## WHAT THIS TASK INVOLVES
Select from the records below every line that has the word "will" in it.
(DATA FOR THIS EXERCISE Opens)
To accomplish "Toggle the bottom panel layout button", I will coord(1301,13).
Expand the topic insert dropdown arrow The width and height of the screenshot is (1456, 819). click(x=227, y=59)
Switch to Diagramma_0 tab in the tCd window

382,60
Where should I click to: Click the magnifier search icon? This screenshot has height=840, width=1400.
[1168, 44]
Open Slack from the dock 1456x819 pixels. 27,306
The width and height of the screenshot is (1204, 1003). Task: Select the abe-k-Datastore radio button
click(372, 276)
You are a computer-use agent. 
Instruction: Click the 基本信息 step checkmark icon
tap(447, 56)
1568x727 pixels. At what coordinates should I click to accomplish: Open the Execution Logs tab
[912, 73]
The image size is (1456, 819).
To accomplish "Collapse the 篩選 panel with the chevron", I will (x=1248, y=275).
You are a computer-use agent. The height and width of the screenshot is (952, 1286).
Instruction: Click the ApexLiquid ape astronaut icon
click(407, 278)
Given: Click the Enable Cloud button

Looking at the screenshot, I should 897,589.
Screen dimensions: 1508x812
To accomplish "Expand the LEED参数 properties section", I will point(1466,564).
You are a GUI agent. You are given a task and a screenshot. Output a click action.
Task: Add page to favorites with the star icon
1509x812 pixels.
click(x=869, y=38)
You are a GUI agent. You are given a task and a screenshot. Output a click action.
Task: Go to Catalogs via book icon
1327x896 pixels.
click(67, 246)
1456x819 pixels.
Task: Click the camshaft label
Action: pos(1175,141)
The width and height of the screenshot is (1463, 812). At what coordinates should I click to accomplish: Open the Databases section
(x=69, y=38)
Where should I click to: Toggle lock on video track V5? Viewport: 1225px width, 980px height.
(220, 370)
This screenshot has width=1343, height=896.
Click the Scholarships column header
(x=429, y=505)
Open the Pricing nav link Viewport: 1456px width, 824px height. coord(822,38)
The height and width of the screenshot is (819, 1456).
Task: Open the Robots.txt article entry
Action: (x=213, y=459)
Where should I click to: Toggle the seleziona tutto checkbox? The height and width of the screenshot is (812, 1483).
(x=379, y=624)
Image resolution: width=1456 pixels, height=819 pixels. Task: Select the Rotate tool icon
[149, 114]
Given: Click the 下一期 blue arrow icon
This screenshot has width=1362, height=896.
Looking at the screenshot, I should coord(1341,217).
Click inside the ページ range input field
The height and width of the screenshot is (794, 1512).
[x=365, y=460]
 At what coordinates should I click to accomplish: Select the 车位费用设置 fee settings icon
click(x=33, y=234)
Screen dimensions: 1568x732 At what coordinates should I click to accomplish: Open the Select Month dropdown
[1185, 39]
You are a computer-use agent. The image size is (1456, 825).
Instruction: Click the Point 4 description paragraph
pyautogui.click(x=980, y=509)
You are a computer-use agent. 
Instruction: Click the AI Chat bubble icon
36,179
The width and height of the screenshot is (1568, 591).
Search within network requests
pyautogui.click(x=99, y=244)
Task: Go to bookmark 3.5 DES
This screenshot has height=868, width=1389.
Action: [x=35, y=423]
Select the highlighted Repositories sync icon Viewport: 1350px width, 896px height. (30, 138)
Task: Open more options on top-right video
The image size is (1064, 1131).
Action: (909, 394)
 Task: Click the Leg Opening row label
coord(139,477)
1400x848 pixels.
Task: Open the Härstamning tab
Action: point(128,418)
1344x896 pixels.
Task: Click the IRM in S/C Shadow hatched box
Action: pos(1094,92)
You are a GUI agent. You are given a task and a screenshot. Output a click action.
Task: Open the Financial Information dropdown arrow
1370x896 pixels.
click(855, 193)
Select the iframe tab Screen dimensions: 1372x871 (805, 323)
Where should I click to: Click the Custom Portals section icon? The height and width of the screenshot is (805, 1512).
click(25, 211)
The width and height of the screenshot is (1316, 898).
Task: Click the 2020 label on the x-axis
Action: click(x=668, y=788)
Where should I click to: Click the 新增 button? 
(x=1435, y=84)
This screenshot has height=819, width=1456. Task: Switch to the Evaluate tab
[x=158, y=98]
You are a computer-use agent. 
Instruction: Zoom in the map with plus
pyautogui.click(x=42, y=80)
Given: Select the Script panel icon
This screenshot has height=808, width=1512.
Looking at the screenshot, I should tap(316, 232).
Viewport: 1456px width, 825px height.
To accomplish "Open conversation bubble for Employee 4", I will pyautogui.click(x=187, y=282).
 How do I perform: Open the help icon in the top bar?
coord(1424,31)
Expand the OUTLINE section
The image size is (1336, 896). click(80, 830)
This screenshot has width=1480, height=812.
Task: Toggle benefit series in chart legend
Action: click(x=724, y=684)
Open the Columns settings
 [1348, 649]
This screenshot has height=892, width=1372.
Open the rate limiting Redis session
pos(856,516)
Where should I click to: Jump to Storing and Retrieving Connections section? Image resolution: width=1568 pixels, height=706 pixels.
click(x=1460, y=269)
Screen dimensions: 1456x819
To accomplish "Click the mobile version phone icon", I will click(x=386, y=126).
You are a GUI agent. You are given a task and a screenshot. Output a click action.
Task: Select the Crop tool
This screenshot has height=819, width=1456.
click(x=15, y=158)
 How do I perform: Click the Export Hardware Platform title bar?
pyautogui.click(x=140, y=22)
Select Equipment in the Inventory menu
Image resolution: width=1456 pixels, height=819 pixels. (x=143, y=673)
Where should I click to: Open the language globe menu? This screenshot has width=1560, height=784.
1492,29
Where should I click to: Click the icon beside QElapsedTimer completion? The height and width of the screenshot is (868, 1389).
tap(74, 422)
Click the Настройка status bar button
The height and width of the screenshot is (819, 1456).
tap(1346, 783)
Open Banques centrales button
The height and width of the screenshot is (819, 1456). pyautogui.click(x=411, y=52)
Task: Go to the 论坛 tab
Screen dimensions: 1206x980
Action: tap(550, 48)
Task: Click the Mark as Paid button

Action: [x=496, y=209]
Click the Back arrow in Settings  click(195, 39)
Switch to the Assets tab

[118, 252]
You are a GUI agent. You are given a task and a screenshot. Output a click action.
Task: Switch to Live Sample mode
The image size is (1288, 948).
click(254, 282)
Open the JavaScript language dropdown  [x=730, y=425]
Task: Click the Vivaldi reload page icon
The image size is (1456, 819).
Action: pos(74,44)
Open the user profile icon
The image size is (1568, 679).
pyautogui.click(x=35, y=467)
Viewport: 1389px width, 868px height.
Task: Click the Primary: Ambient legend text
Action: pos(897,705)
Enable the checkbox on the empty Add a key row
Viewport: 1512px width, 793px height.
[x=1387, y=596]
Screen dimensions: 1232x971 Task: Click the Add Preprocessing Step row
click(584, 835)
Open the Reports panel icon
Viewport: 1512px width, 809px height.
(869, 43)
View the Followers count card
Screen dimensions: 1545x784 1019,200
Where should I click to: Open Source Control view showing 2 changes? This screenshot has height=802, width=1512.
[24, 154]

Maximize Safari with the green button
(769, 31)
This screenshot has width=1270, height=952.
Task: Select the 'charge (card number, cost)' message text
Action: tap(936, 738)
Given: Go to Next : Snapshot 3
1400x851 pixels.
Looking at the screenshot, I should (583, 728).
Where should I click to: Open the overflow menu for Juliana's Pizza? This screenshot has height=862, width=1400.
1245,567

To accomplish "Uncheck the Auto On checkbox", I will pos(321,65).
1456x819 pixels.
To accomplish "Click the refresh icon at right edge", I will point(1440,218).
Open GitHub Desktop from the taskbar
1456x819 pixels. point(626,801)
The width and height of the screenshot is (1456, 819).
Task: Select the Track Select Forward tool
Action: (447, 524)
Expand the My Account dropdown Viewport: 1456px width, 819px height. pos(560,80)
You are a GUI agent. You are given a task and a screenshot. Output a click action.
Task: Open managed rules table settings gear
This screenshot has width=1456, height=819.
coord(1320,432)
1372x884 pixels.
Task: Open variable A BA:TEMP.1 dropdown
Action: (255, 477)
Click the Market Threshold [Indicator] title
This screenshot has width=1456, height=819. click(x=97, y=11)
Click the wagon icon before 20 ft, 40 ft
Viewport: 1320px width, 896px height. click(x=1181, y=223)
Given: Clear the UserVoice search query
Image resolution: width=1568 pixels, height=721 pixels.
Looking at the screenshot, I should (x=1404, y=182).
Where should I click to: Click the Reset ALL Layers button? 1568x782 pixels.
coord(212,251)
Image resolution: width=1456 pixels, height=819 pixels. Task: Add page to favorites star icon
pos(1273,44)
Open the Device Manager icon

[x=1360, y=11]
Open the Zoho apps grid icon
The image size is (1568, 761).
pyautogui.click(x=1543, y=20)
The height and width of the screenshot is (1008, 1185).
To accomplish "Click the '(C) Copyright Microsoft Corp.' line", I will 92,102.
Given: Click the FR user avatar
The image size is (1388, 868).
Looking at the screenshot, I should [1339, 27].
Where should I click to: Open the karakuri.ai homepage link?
(DATA FOR THIS EXERCISE Closes)
## SOLUTION TO THIS EXERCISE
To accomplish "Toggle the bottom panel layout button", I will coord(1301,13).
To accomplish "Collapse the 篩選 panel with the chevron", I will (x=1248, y=275).
To accomplish "Expand the LEED参数 properties section", I will point(1466,564).
To accomplish "Open conversation bubble for Employee 4", I will pyautogui.click(x=187, y=282).
To accomplish "Click the mobile version phone icon", I will click(x=386, y=126).
To accomplish "Uncheck the Auto On checkbox", I will pos(321,65).
To accomplish "Click the refresh icon at right edge", I will point(1440,218).
To accomplish "Click the '(C) Copyright Microsoft Corp.' line", I will 92,102.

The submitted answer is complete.